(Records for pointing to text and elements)
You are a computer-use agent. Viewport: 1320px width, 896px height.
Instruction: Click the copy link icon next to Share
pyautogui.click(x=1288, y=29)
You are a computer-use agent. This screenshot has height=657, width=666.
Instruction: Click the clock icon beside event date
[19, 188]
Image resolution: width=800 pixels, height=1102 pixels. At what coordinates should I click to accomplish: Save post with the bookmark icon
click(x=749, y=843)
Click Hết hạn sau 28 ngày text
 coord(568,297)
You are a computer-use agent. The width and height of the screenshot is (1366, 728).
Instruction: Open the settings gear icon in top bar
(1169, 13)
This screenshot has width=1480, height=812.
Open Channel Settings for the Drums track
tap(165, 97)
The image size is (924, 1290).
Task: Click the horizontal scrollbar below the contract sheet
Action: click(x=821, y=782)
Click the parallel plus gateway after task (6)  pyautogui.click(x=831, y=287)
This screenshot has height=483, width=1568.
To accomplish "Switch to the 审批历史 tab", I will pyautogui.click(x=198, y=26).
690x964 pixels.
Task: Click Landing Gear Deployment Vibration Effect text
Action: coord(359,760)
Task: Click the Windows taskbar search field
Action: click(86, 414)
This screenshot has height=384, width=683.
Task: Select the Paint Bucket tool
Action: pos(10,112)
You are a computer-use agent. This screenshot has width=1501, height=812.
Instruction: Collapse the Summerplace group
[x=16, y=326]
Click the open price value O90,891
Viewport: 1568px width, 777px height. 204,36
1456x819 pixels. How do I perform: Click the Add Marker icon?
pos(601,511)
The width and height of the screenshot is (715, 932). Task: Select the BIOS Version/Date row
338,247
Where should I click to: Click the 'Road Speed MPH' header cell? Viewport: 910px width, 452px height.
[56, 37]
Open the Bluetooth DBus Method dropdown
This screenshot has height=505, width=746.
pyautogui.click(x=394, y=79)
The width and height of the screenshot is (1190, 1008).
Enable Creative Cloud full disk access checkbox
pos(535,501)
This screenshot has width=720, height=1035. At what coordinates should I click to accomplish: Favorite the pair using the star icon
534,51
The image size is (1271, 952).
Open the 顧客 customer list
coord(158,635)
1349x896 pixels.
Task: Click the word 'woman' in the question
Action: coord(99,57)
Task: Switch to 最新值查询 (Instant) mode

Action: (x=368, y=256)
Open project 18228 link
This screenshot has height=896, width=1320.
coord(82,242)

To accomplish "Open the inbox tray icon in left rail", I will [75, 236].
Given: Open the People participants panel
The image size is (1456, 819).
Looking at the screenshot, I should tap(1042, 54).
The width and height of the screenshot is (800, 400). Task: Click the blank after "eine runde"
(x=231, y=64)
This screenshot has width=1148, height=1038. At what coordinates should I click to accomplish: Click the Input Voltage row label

DIRECTION:
Reproduce all of the material above line for line, with no changes.

CORRECT OUTPUT:
You are a computer-use agent. Viewport: 1320px width, 896px height.
Instruction: Click the copy link icon next to Share
pyautogui.click(x=1288, y=29)
You are a computer-use agent. This screenshot has height=657, width=666.
Instruction: Click the clock icon beside event date
[19, 188]
Image resolution: width=800 pixels, height=1102 pixels. At what coordinates should I click to accomplish: Save post with the bookmark icon
click(x=749, y=843)
Click Hết hạn sau 28 ngày text
 coord(568,297)
You are a computer-use agent. The width and height of the screenshot is (1366, 728).
Instruction: Open the settings gear icon in top bar
(1169, 13)
This screenshot has width=1480, height=812.
Open Channel Settings for the Drums track
tap(165, 97)
The image size is (924, 1290).
Task: Click the horizontal scrollbar below the contract sheet
Action: click(x=821, y=782)
Click the parallel plus gateway after task (6)  pyautogui.click(x=831, y=287)
This screenshot has height=483, width=1568.
To accomplish "Switch to the 审批历史 tab", I will pyautogui.click(x=198, y=26).
690x964 pixels.
Task: Click Landing Gear Deployment Vibration Effect text
Action: coord(359,760)
Task: Click the Windows taskbar search field
Action: click(86, 414)
This screenshot has height=384, width=683.
Task: Select the Paint Bucket tool
Action: pos(10,112)
You are a computer-use agent. This screenshot has width=1501, height=812.
Instruction: Collapse the Summerplace group
[x=16, y=326]
Click the open price value O90,891
Viewport: 1568px width, 777px height. 204,36
1456x819 pixels. How do I perform: Click the Add Marker icon?
pos(601,511)
The width and height of the screenshot is (715, 932). Task: Select the BIOS Version/Date row
338,247
Where should I click to: Click the 'Road Speed MPH' header cell? Viewport: 910px width, 452px height.
[56, 37]
Open the Bluetooth DBus Method dropdown
This screenshot has height=505, width=746.
pyautogui.click(x=394, y=79)
The width and height of the screenshot is (1190, 1008).
Enable Creative Cloud full disk access checkbox
pos(535,501)
This screenshot has width=720, height=1035. At what coordinates should I click to accomplish: Favorite the pair using the star icon
534,51
The image size is (1271, 952).
Open the 顧客 customer list
coord(158,635)
1349x896 pixels.
Task: Click the word 'woman' in the question
Action: coord(99,57)
Task: Switch to 最新值查询 (Instant) mode

Action: (x=368, y=256)
Open project 18228 link
This screenshot has height=896, width=1320.
coord(82,242)

To accomplish "Open the inbox tray icon in left rail", I will [75, 236].
Given: Open the People participants panel
The image size is (1456, 819).
Looking at the screenshot, I should tap(1042, 54).
The width and height of the screenshot is (800, 400). Task: Click the blank after "eine runde"
(x=231, y=64)
This screenshot has width=1148, height=1038. At what coordinates should I click to accomplish: Click the Input Voltage row label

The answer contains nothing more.